The grocery store was VERY overwhelming! VERY! I came out with a headache and I was exhausted. No I did not take my kids with me. I had bags full of stuff, half of which I didn't know existed until my little trip. I mean what is Nam Pla? Fish sauce in case you didn't know and need to know. I was proud. I was one step closer to my domesticated godess that I longed for. I pushed a cart full of groceries for meals, not snacks, like in the past. Most importantly I had a week's worth of groceries for $70.00! Impressed? You should be! :)

My first week of cooking was a success. Ted, Hollin and Johnny (of course, Johnny- my little eating champ) loved my meals. I was happy, and again, one step closer to a domesticated godess.

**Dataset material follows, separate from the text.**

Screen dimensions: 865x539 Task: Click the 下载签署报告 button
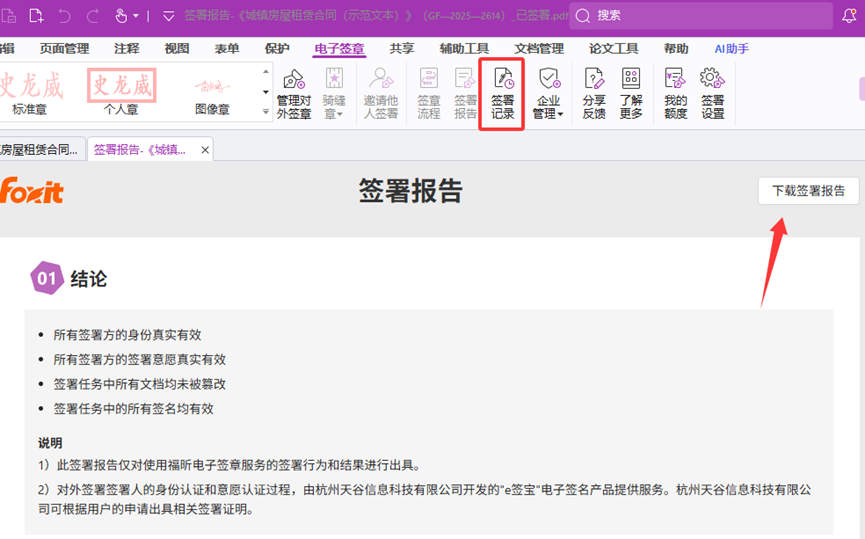click(808, 190)
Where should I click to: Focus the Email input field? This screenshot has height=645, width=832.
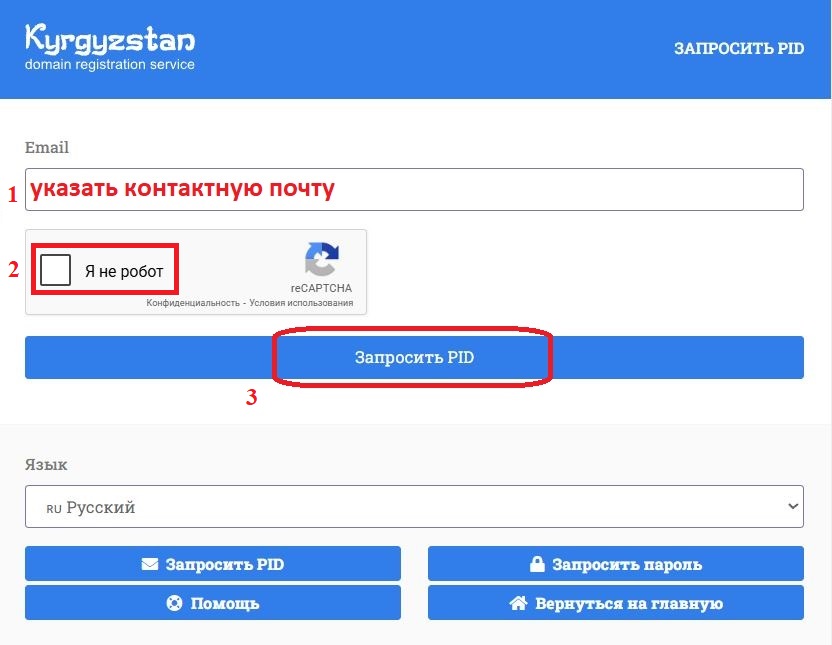click(x=414, y=189)
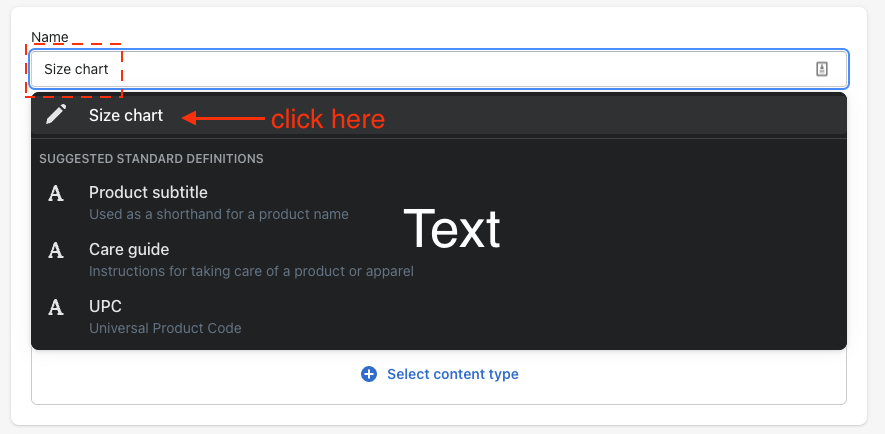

I attempted it again, another week, another menu, and another grocery store trip under $70.00. It was another success. Week after week I had mainly success. Don't get me wrong I had a few meals that were utter disasters! Even Johnny didn't eat those few meals but overall I have done well.

I made it through the summer cooking. I was headed back to work and I was... let's be honest... worried. How can I work all day and cook? I know other woman do it but I am an "newbie" and not quite a domestic Godess.

I am proud to say.. I have done it! For FOUR WEEKS! I am cooking and my kids are eating, we are well fed. I am now a chef... domestic Godess, not quite (I am writing this with my laundry room full of clothes-- a prerequisite for the Godess title). Who knew? I am proud, and happy! It is great. I feel like I am true mom!

I have to admit that people at school are still having a hard time grasping the fact that I am cooking and I can talk about cooking "stuff." It is fun to see their faces and hear them tell me how proud they are of me.

One other side note, I got my hot little hands on a Pampered Chef catalog and I picked many things I want... again, who knew? (A few years ago I went to a Pampered Chef party and had NO idea what ANY thing was, let alone used for).